Modi continued: “God doesn’t reveal his cards. He just keeps making me do things.”
Since assuming power in 2014, Modi and his Bharatiya Janata Party (BJP) have promoted a strident brand of Hindu nationalism in a country where about 80% of the population are followers of the polytheistic faith.
And while he has used such language in the past, his message of being a leader chosen by God has become much more apparent as attempts to win a third consecutive five-year term in power.
Throughout India’s mammoth weeks-long national election, which declares results on June 4, Modi has given multiple media interviews and speeches that echo the comments made to NDTV.
He has taken on the persona of an openly devout Hindu, said Subir Sinha, Director of the South Asia Institute at SOAS University of London. This, he added has “rallied his base who feel pride in such religiosity.”
India is a deeply religious country. But historically its post-Independence leaders have remained publicly secular, in part to avoid being seen to pander to any one side in a nation with a long history of inter-religious violence.
“(He is) the first prime minister, they say, to be unashamed about this faith,” Sinha said.
When he first contested elections a decade ago, Modi chose India’s spiritual capital Varanasi as his constituency, making the ancient city the perfect backdrop to meld his religious and political ambitions.
“Mother Ganga has called me to Varanasi,” Modi said at the time, referring to the holy Ganges River, considered to be the body of the Hindu deity Ganga by many followers of the faith.
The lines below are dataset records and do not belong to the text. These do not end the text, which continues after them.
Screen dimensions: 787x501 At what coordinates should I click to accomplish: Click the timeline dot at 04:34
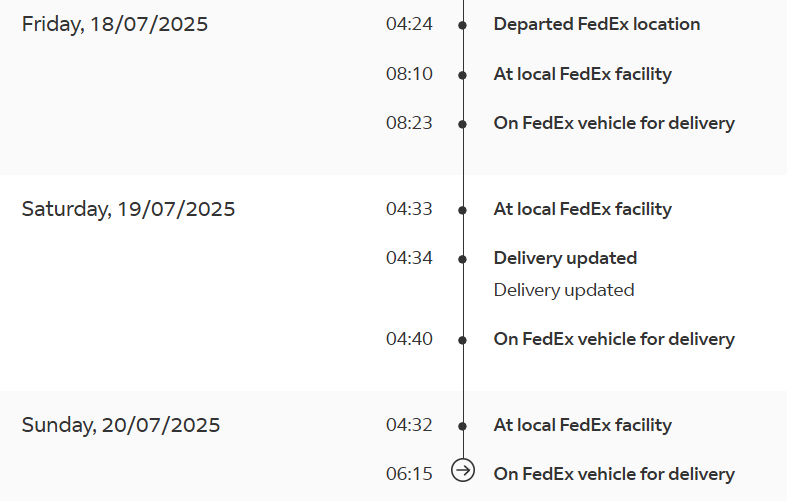coord(463,259)
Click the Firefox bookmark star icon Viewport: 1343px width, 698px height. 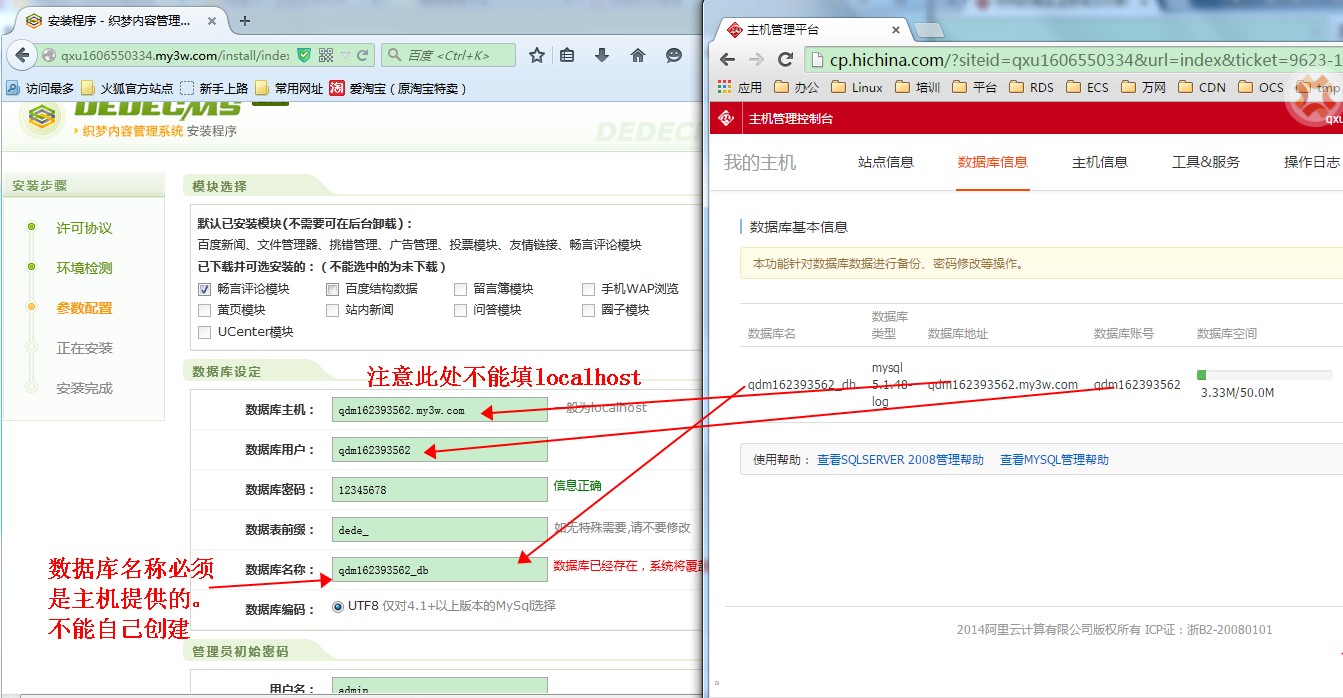[x=537, y=55]
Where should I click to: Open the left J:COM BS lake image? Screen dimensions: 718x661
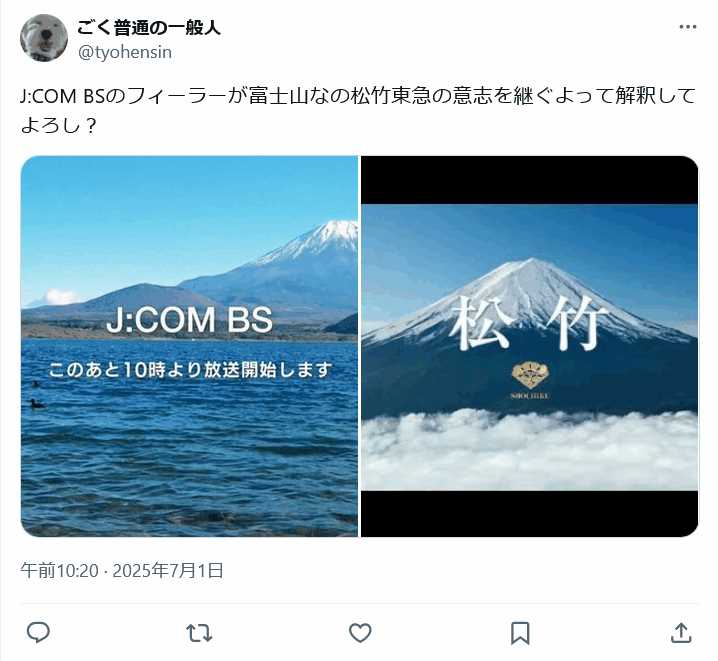point(190,347)

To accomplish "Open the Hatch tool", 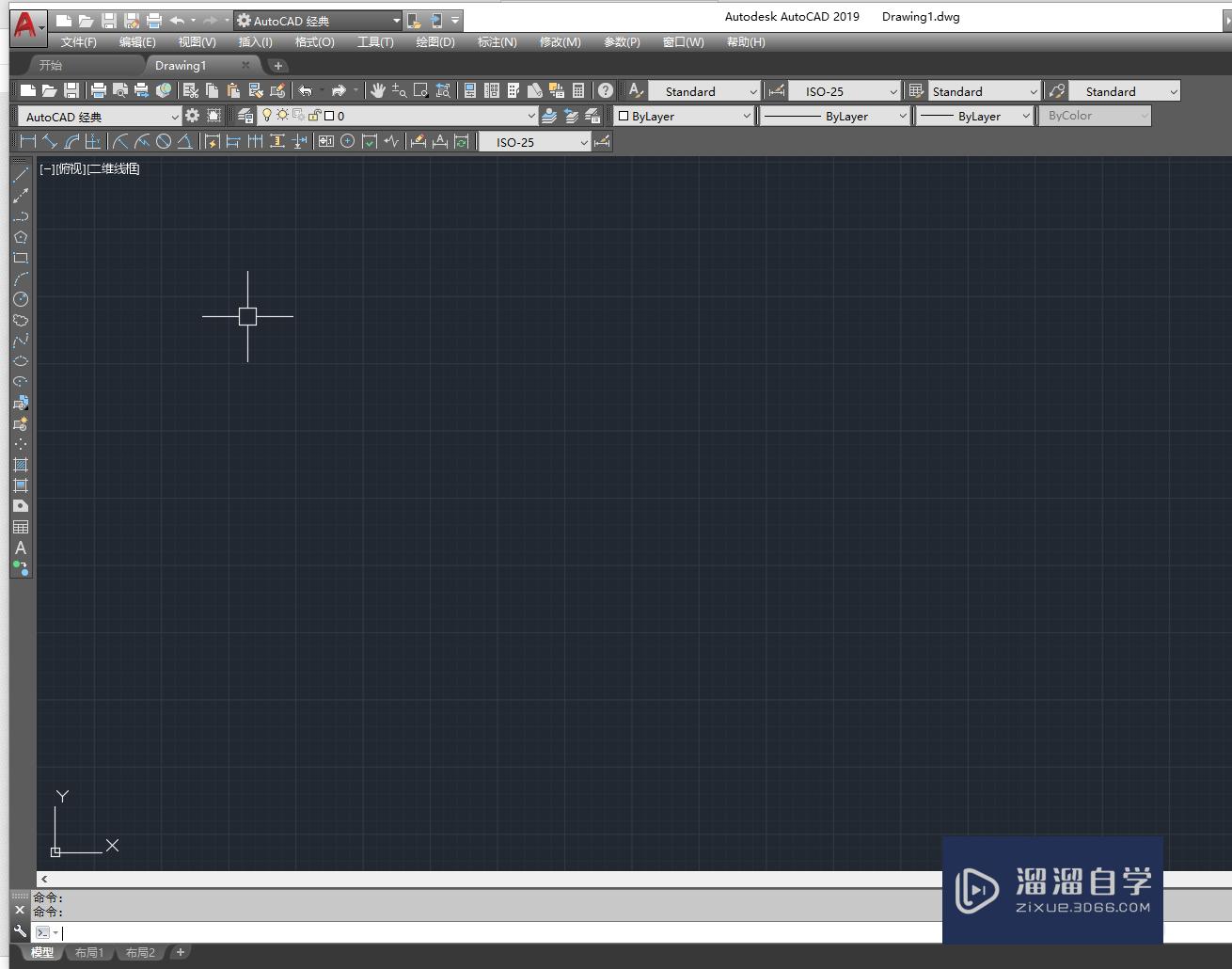I will coord(21,464).
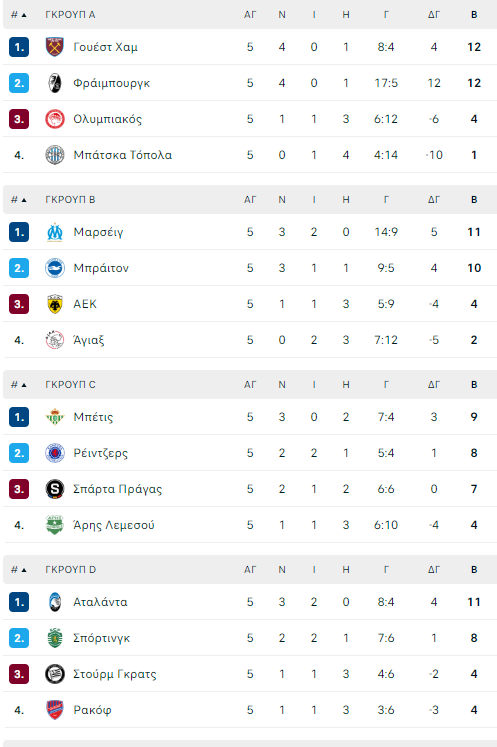Screen dimensions: 497x747
Task: Click the AEK yellow eagle crest
Action: (x=55, y=304)
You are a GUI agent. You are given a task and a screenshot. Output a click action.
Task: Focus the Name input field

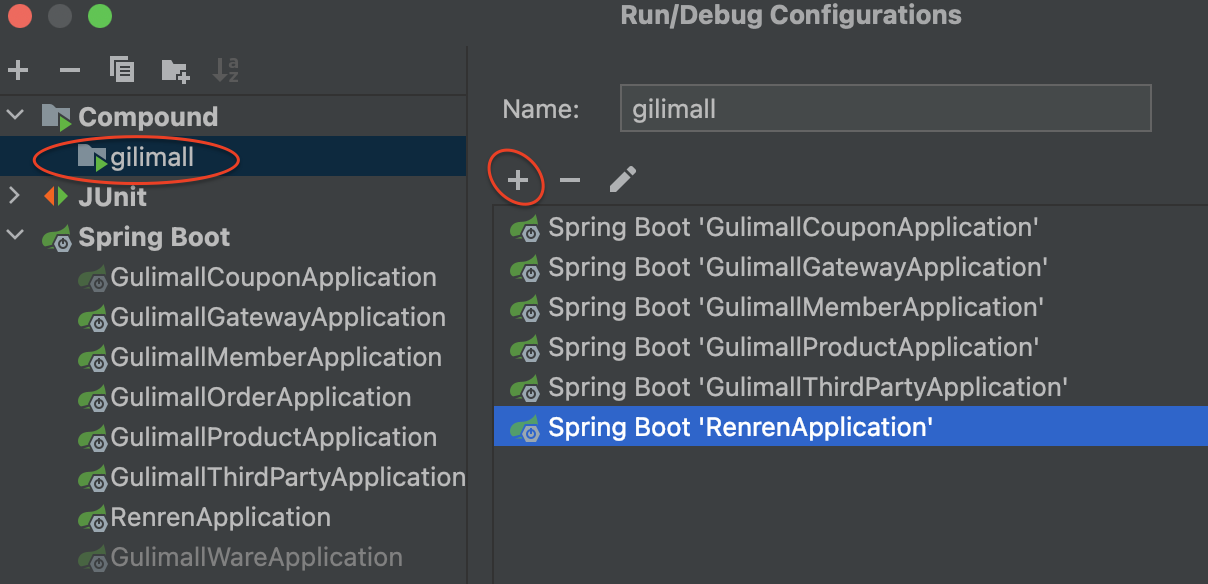point(886,108)
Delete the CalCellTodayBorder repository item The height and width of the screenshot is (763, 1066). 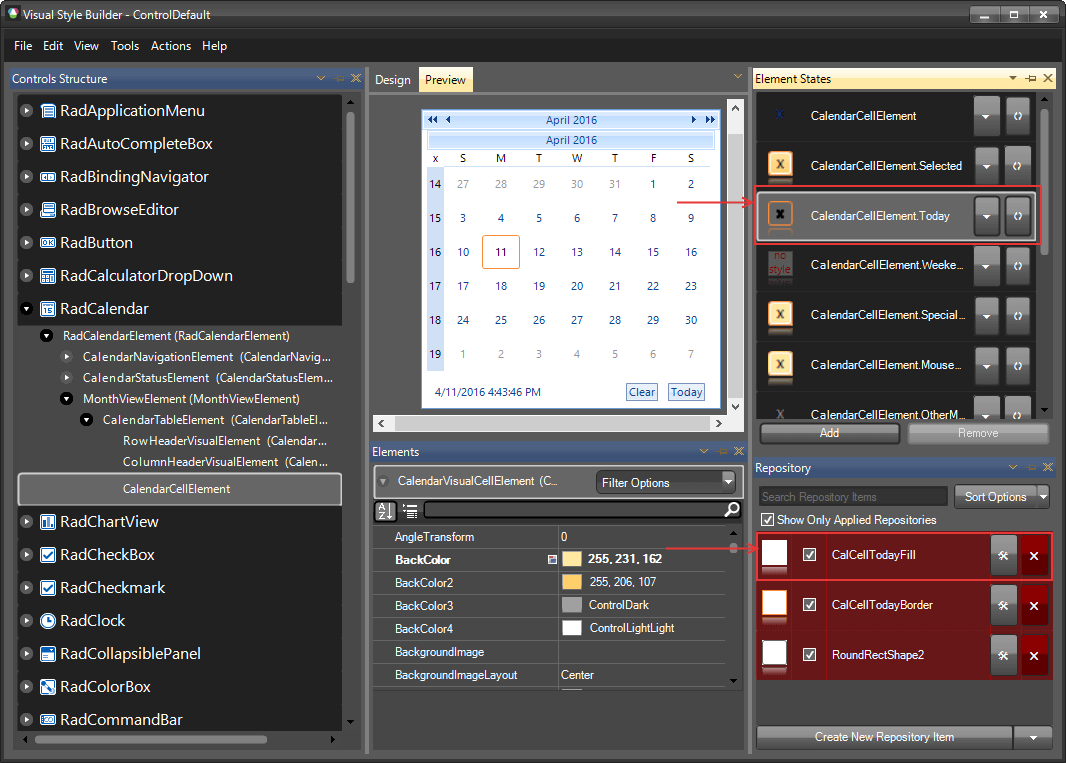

Standing on its banks earlier this month, Modi made another reference to his perceived divinity.
“Until my mother was alive, I had believed that perhaps my birth was a biological one,” Modi told CNN affiliate CNN News-18. “But after her death, when I look at my life experiences, I’m convinced that God has sent me here.”
God has, Modi said, made him “nothing but an instrument.”
Modi’s grandest display of divinity was on display in January this year, when he consecrated the Ram Mandir in Ayodhya, a controversial Hindu temple that was built on the site of a destroyed mosque.
Billboards celebrating the temple’s opening featured an image of Hindu deity Ram alongside Modi’s face, with the leader of his BJP even dubbing the prime minister “The King of Gods.”
Modi fasted for 11 days in a purification ritual before the event and visited temples across the country, performing customs sacramental to India’s majority faith. He publicly called himself “an instrument” of Lord Ram, picked by the divine to “represent all the people of India.”
At the consecration, Modi presided over the “Pran Pratishtha” – the unveiling of the much-anticipated Ram idol – taking on a role typically reserved for priests.
During the election Modi has also sparked a row over hate speech when he accused Muslims – who have been part of India for centuries – of being “infiltrators,” and echoing a false conspiracy voiced by some Hindu nationalists that Muslims are displacing the country’s Hindu population by deliberately having large families.
It ignited widespread anger among Muslim leaders and opposition politicians and calls for election authorities to investigate. BJP party spokespeople subsequently said Modi was talking about undocumented migrants. The election commission has asked the BJP to respond to the allegations.